### SUPPLIED DATA ###
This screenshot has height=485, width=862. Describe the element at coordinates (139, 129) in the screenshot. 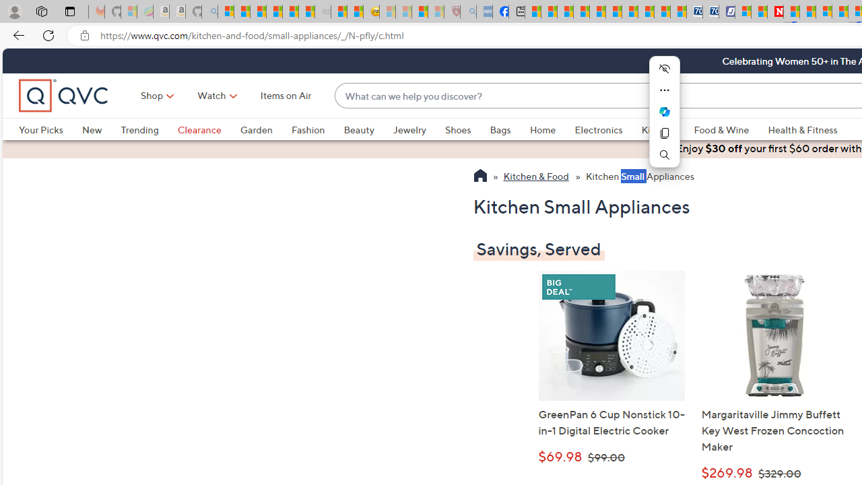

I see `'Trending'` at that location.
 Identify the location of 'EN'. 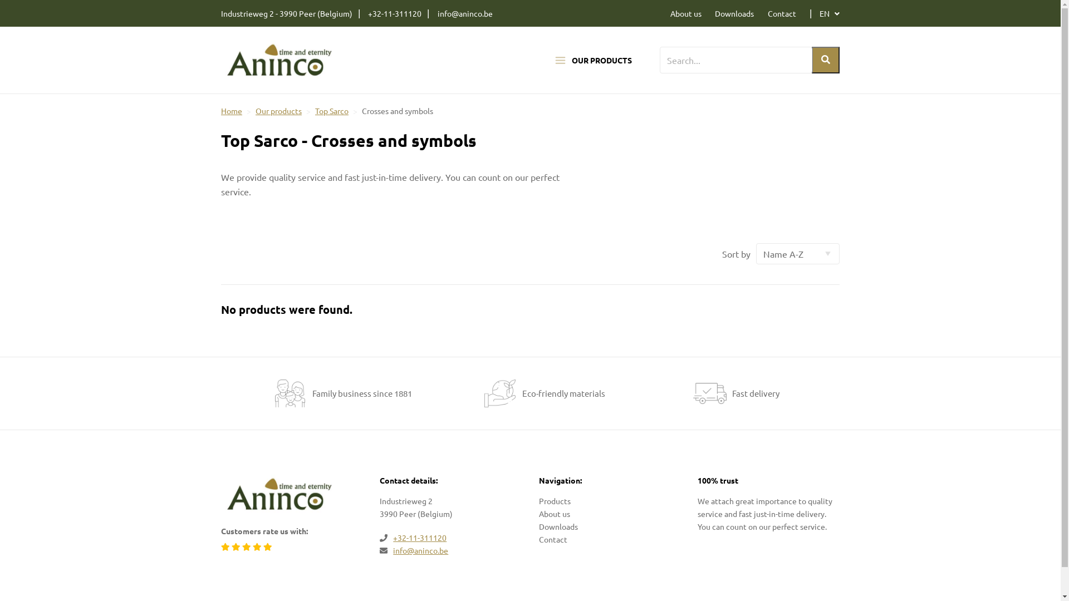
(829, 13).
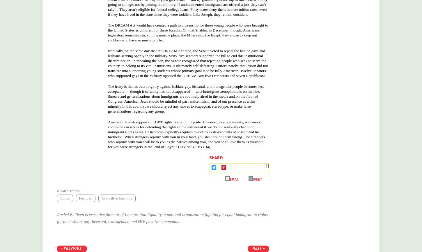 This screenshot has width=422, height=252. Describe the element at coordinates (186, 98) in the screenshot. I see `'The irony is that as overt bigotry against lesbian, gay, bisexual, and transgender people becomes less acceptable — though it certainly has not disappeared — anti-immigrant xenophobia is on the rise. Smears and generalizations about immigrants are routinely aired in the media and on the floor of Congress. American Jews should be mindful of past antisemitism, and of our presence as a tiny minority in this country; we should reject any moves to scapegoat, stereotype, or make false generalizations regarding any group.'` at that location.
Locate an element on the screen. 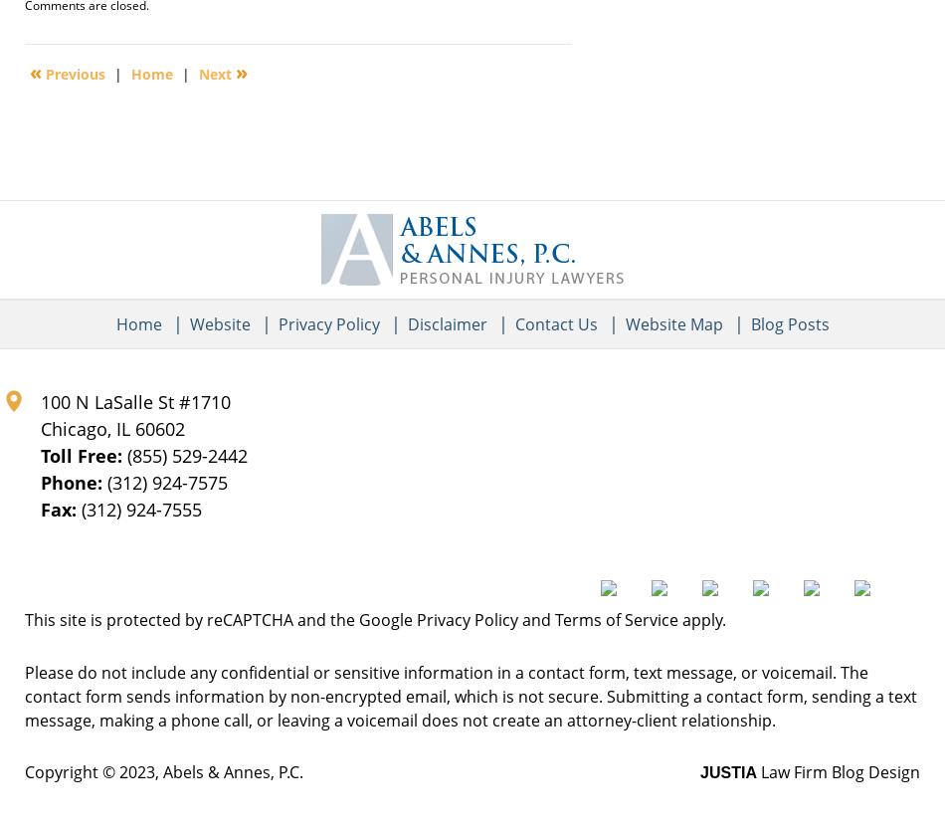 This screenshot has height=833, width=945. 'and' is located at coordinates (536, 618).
###
### SUPPLIED DATA ###
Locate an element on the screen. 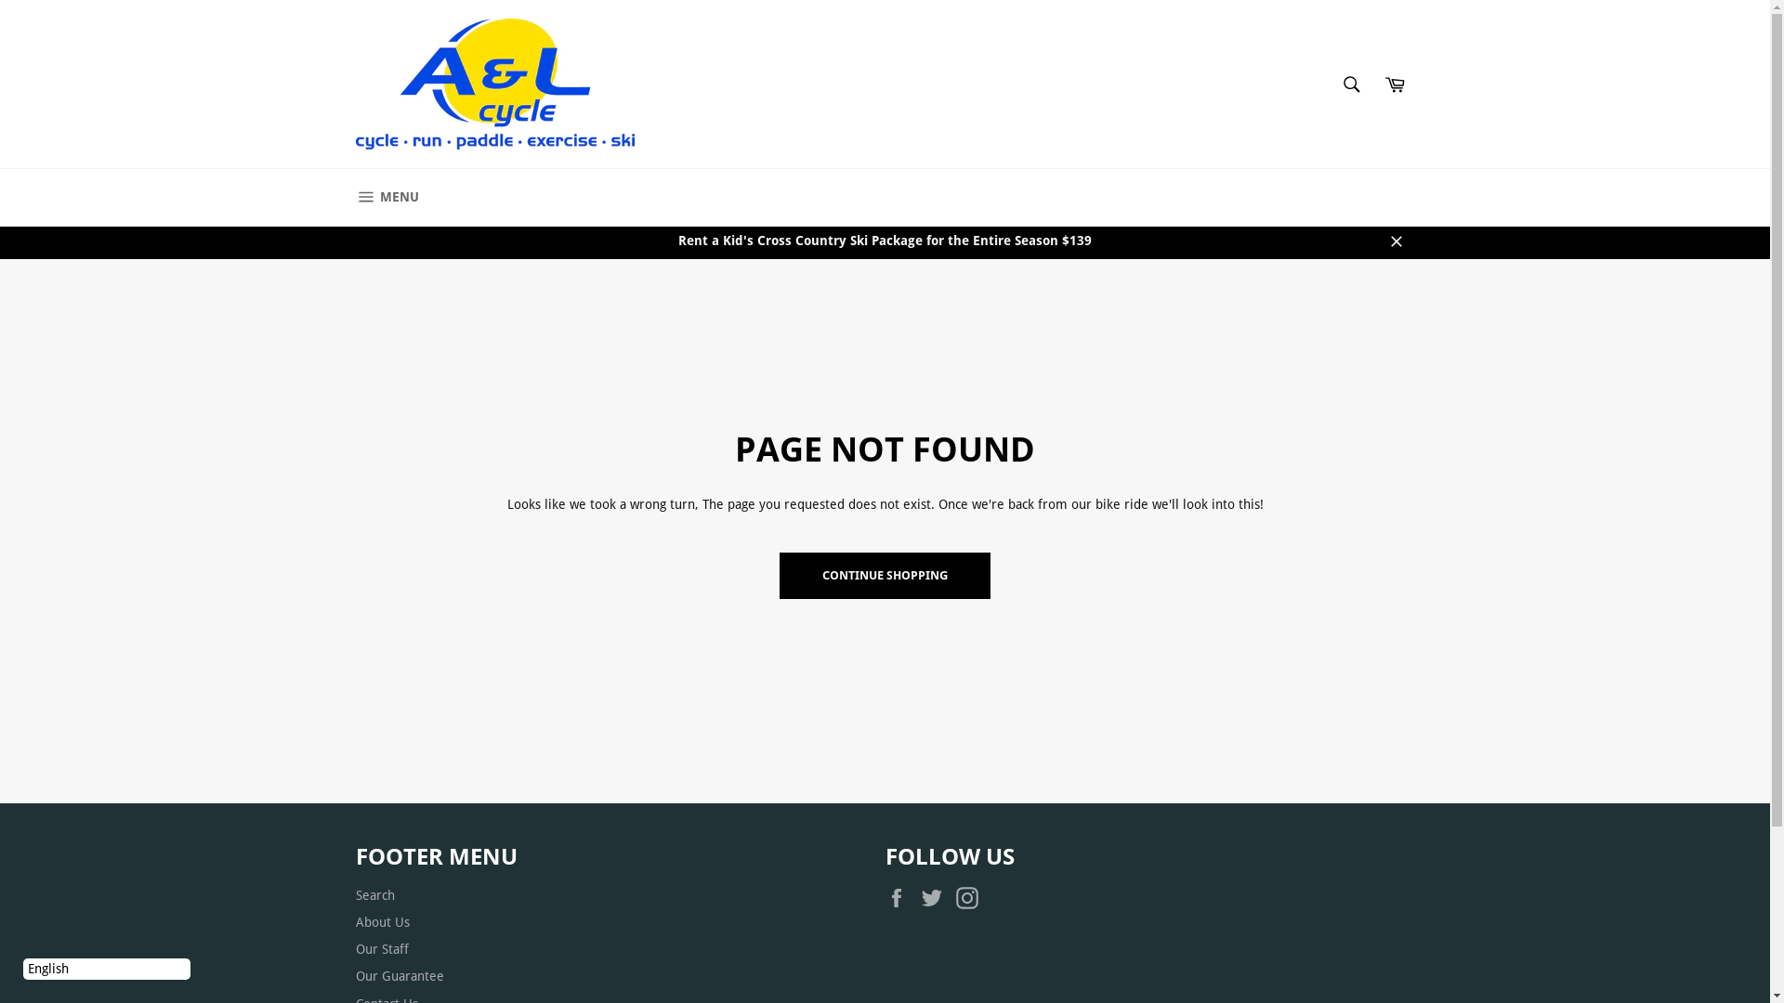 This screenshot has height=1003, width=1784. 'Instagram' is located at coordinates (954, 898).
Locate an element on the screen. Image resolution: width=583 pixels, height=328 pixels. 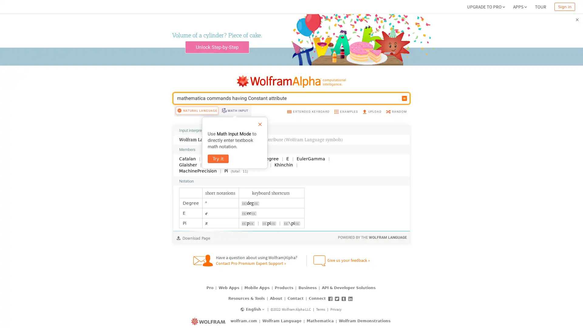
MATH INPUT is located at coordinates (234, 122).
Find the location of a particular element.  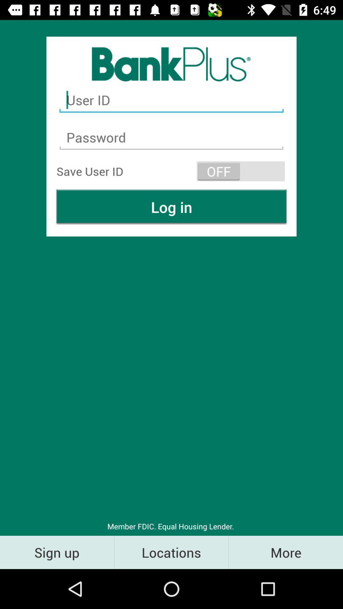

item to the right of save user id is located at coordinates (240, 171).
###
● **AIM**
Recast the portion of the listing that opens with the line containing "Locate an element on the screen. Image" and closes with the line containing "item to the" as a Markdown table with the columns Row and Line, one numbered row per line. Skip blank lines and leave the pictures out.

● **EXERCISE SOLUTION**
| Row | Line |
|---|---|
| 1 | Locate an element on the screen. Image resolution: width=583 pixels, height=328 pixels.  |
| 2 | MATH INPUT is located at coordinates (234, 122). |
| 3 | Find the location of a particular element.   |
| 4 | item to the right of save user id is located at coordinates (240, 171). |